_GEZEIGTER AUSZUG_
..............................
„Ich überlegte: Welches Ehrenamt könnte mir Spaß machen?“

Rheine

„Wir denken, sie sehen die große Kuh. Stattdessen gucken sie sich die kleine Ameise an...“ – Inge Kallenberg, ehrenamtliche Vorlesepatin im Kindergarten Kinderland in der Ludwig Erhardt-Straße 6, ist immer wieder überrascht von der kindlichen Sichtweise, die sie im Rahmen ihrer Tätigkeit endlich wieder hautnah erfahren kann.

 

„Ich habe 14 Jahre meinen Mann gepflegt, vorher meine Eltern. Für meine eigenen Enkelkinder hatte ich leider wenig Zeit. Kinder habe ich überhaupt nicht genießen können. Als mein Mann dann starb, habe ich gedacht, ich frage hier mal nach, ob die mich ,haben‘ wollen“, erläutert die „Lese-Oma“, wie sie im Kindergarten schon liebevoll genannt wird, lächelnd ihre Motivation, sich hier zu engagieren. Ihre Enkelin Inga ist auch „Kinderland-Kind“, allerdings nicht mehr lange. Doch auch, wenn die Kleine zur Schule geht, möchte Inge Kallenberg, die auch in der Hausaufgabenbetreuung einer Schule aushilft, weiterhin „Lese-Oma“ bleiben. Alle 14 Tage kommt sie seit einem guten halben Jahr in die Einrichtung und bringt den Kindern, die Lust auf eine Geschichte und Bilder haben, ein neues Buch näher.
..............................
_BEREITGESTELLTES MATERIAL_
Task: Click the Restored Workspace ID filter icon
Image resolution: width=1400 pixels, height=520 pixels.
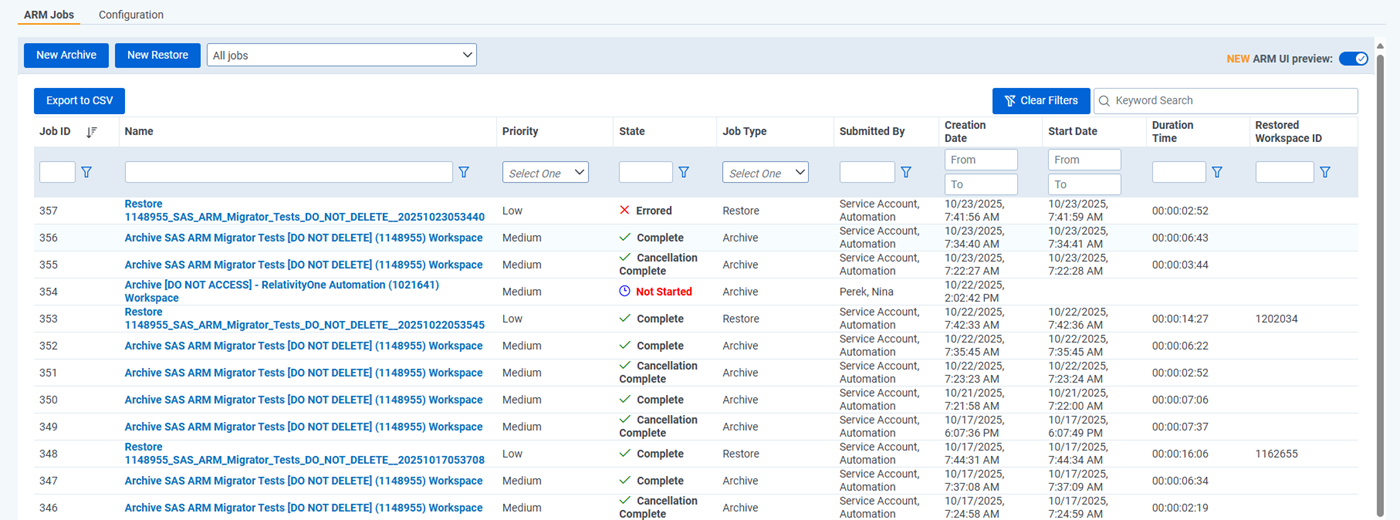Action: click(1325, 173)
..............................
_AUFGABE_
Greif den Bericht über die Vorlesepatin im Kindergarten Kinderland wieder auf und schreib ihn im Anschluss an seinen letzten Satz weiter.

_GELÖSTE AUFGABE_
„Warum hast du so komische Hände?“ – „Das sind alte Hände!“

Nicht nur den Inhalt der Bücher nehmen die Kleinen auf: „Du bist aber ne ganz alte Oma – du hast ja einen Rock an!“, bekam die sehr rüs­tige Rentnerin zum Beispiel schon zu hören. Sie nimmt so etwas mit Humor – und sieht es auch als etwas Gutes an, dass manche Kinder wenigstens durch den Kontakt mit ihr auch mal mit älteren Menschen zu tun haben. Ihre Enkelin Inga war in dieser Situation allerdings nicht ganz so entspannt und gab prompt die passende Antwort: „Das ist keine alte Oma – das ist MEINE Oma!“, berichtigte sie vehement.
„Welches Ehrenamt könnte mir Spaß machen?“ – das war die Frage, die Elisabeth Reckermann zum Vorlesen im Kindergarten gebracht hat. Als pensionierte Lehrerin weiß sie: Der Zugang zu Büchern ist schon in jungen Jahren wichtig, denn er schafft Anreize zum eigenen Lesen. Auf ihrem Weg zur Arbeit lag das Kinderland, was sie dazu bewogen hat, sich – neben der Tätigkeit in der Hausaufgabenhilfe – auch in dieser Einrichtung zu engagieren. Die passionierte Leserin hat selbst vier Enkelkinder, die „aber leider alle weit entfernt wohnen.“ Trotzdem liest sie ihnen vor – indem sie sich selbst aufnimmt und die Geschichte dann an ihre Enkel schickt. Damit lag es nahe, dieses Talent auch ehrenamtlich einzusetzen. Begeistert ist auch sie vor allem von der Spontanität der Kinder.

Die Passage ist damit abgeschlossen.